Diabetic Peripheral Neuropathy

What is diabetic peripheral neuropathy (DPN)?

Diabetic peripheral neuropathy (DPN) is a type of nerve damage that occurs in individuals with diabetes mellitus. It is one of the most common complications of diabetes and affects the nerves that extend from the brain and spinal cord to the limbs, particularly the legs and feet. DPN typically develops gradually over time, and symptoms may vary widely in severity and presentation.

 

The exact cause of diabetic peripheral neuropathy is not fully understood, but it is thought to involve a combination of metabolic, vascular, and neurotrophic factors associated with diabetes. Chronic hyperglycemia (high blood sugar levels) is considered a primary contributing factor to nerve damage in diabetes.

 

What is the relationship between DPN and oxidative stress?
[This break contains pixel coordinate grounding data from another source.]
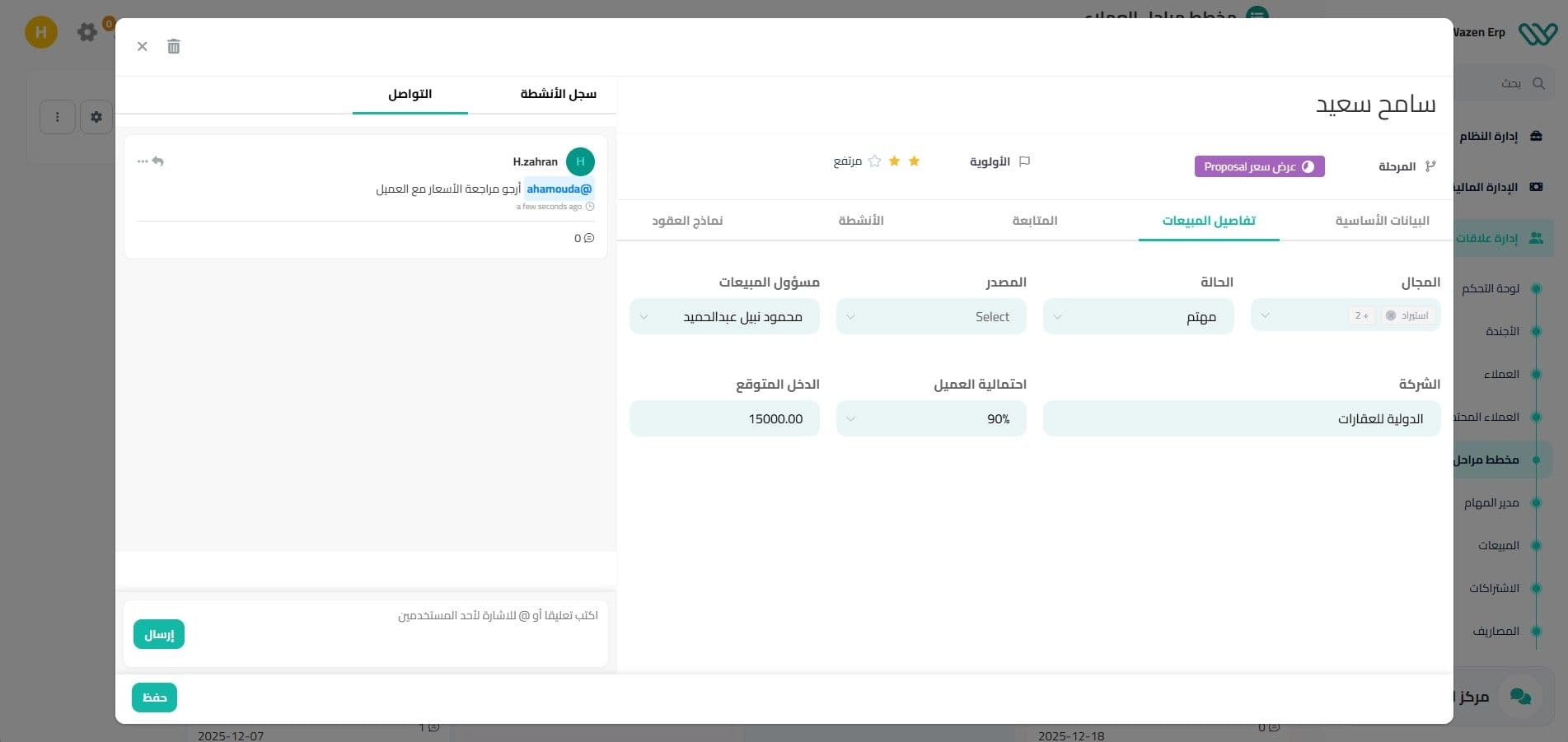Remove the استيراد tag from المجال field
1568x742 pixels.
[1391, 316]
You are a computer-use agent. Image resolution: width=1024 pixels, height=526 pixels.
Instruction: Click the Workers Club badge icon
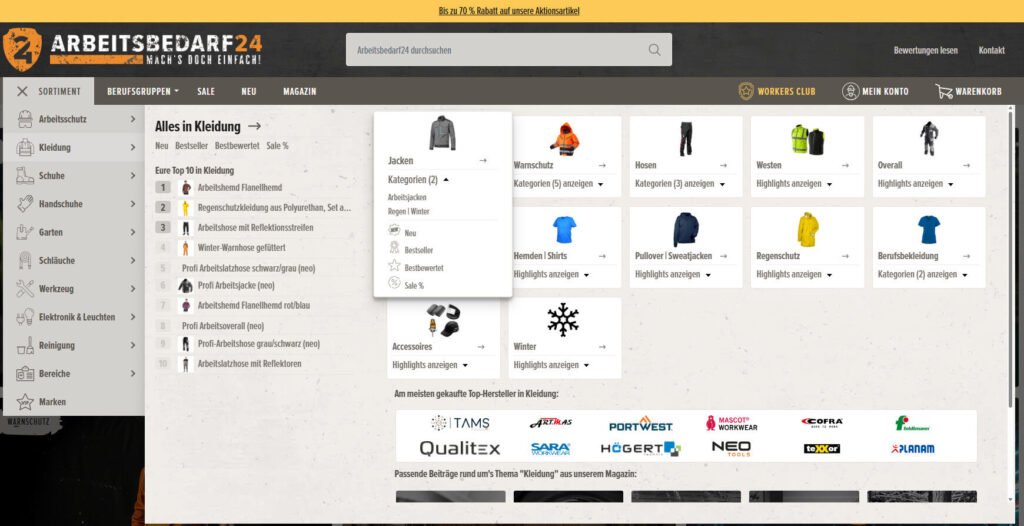(746, 91)
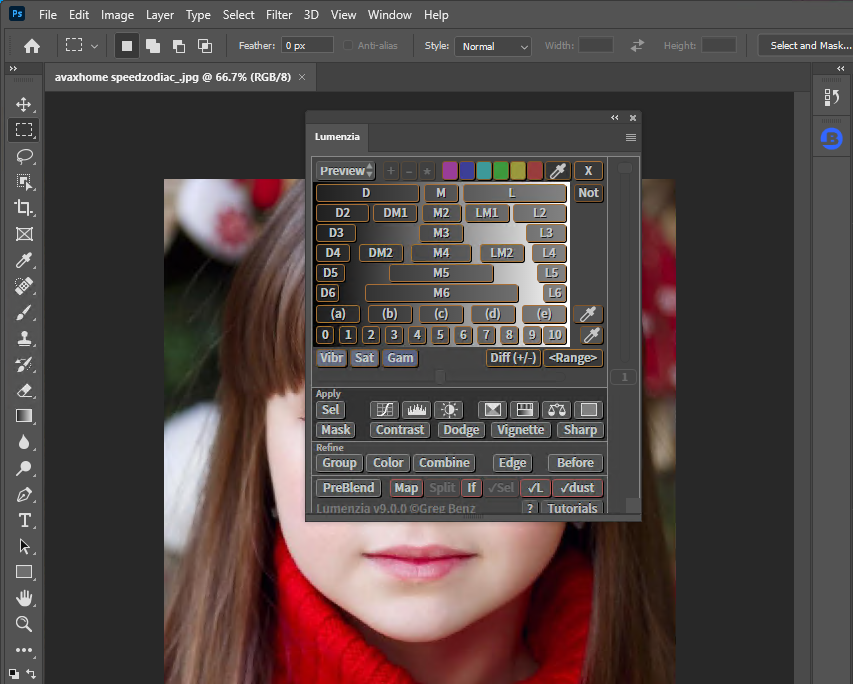Open the Tutorials link
Viewport: 853px width, 684px height.
point(571,508)
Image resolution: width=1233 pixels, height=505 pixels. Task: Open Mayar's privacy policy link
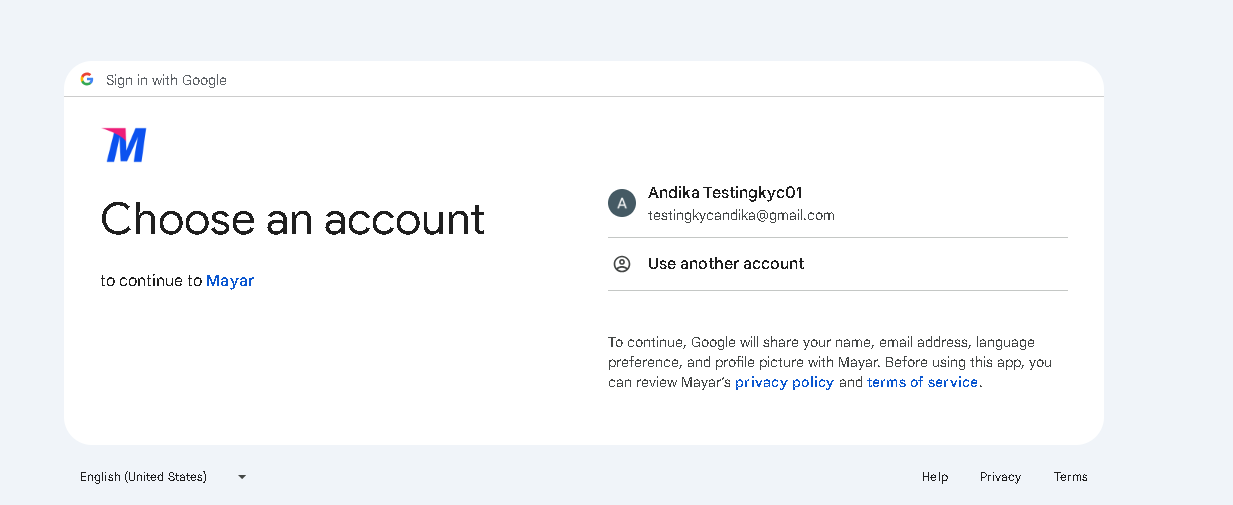click(784, 382)
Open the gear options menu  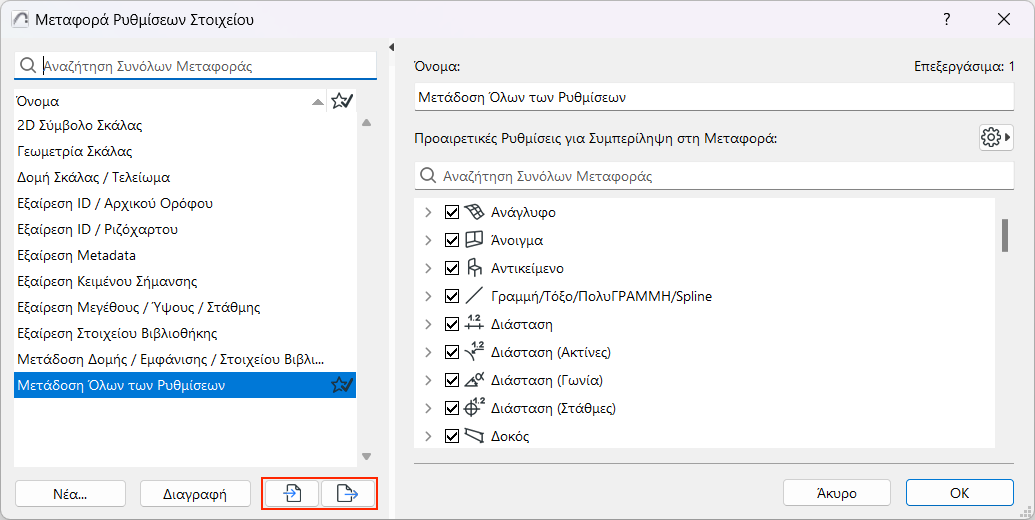point(995,138)
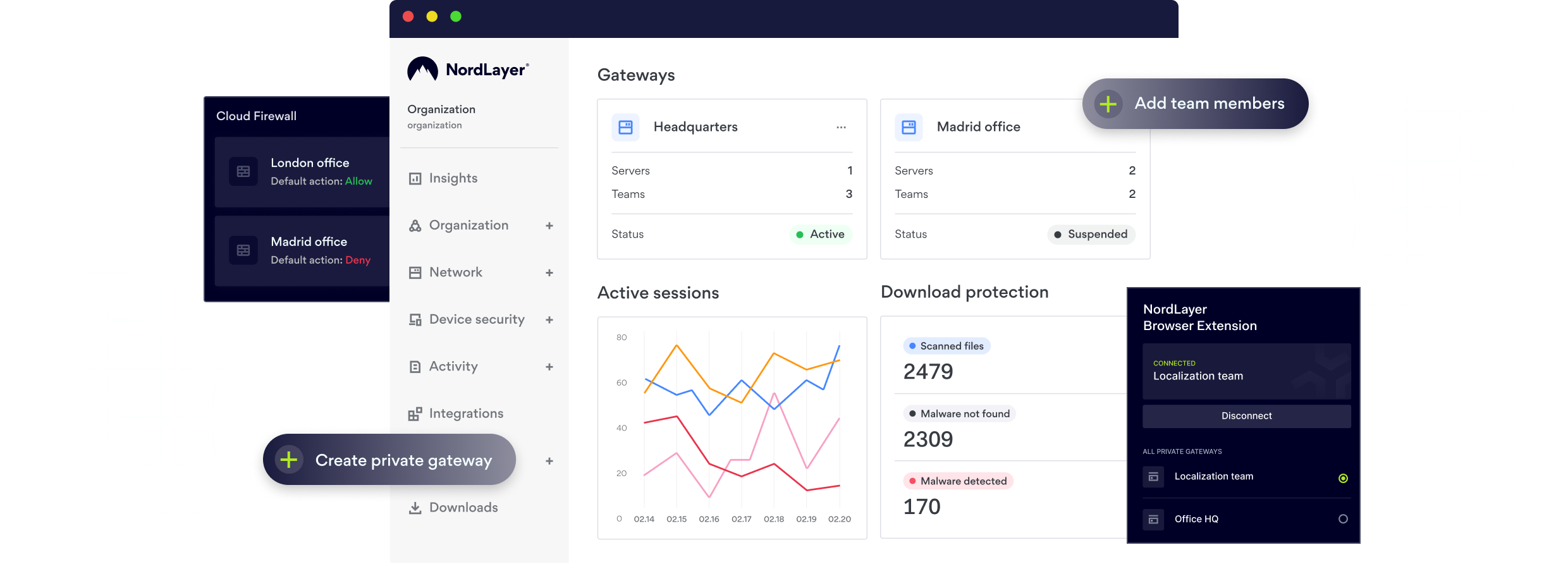Open the Headquarters three-dot options menu
The height and width of the screenshot is (564, 1568).
841,127
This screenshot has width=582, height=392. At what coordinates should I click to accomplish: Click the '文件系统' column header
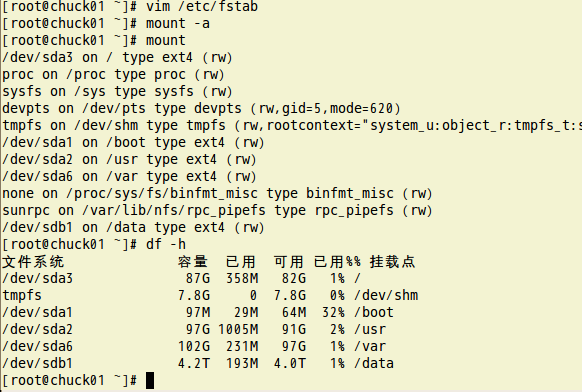pyautogui.click(x=33, y=262)
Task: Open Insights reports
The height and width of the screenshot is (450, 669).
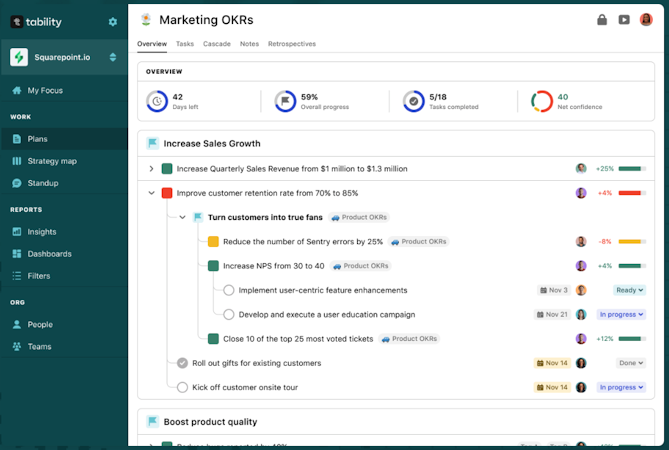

The relationship between diabetic peripheral neuropathy (DPN) and oxidative stress is well-established, and oxidative stress is considered one of the key mechanisms underlying the development and progression of neuropathic complications in diabetes. Oxidative stress occurs when there’s an imbalance between the production of reactive oxygen species (ROS) and the body’s ability to neutralize them with antioxidants.

 

Several factors contribute to oxidative stress in diabetic peripheral neuropathy:

 

• Hyperglycemia: Chronic hyperglycemia (high blood sugar levels) is a primary contributor to oxidative stress in diabetes. Elevated glucose levels can lead to increased production of ROS through various pathways, including glucose auto-oxidation, advanced glycation end products (AGEs) formation, and activation of protein kinase C (PKC). Excessive ROS production damages nerve cells and impairs nerve function, contributing to the development of DPN.

 

• Mitochondrial Dysfunction: Mitochondria are the primary source of ROS production in cells and play a crucial role in cellular energy metabolism. Dysfunction of mitochondria, such as impaired electron transport chain function or reduced antioxidant defenses, can lead to increased ROS generation and oxidative stress. Mitochondrial dysfunction is implicated in the pathogenesis of DPN and contributes to nerve damage and dysfunction.

 

• Inflammation: Chronic low-grade inflammation is a hallmark of diabetic neuropathy and contributes to oxidative stress. Inflammatory mediators, such as cytokines and chemokines, activate immune cells and stimulate the production of ROS as part of the immune response. In turn, ROS can further activate inflammatory signaling pathways, creating a positive feedback loop that exacerbates tissue damage and inflammation in the nerves.

 

• Polyol Pathway Activation: The polyol pathway is a metabolic pathway that converts glucose to sorbitol and fructose in nerve cells. In diabetes, increased flux through the polyol pathway leads to the accumulation of sorbitol, which depletes cellular NADPH and impairs the regeneration of reduced glutathione (GSH), a key antioxidant. This results in increased susceptibility to oxidative stress and nerve damage in DPN.

 

• Advanced Glycation End Products (AGEs): AGEs are formed through non-enzymatic reactions between sugars and proteins in the presence of elevated glucose levels. AGEs can cross-link and modify proteins in nerve cells, leading to impaired nerve function and increased susceptibility to oxidative stress. AGE-mediated mechanisms contribute to the pathogenesis of DPN.

 

Overall, oxidative stress plays a significant role in the pathogenesis and progression of diabetic peripheral neuropathy by contributing to nerve damage, dysfunction, and degeneration.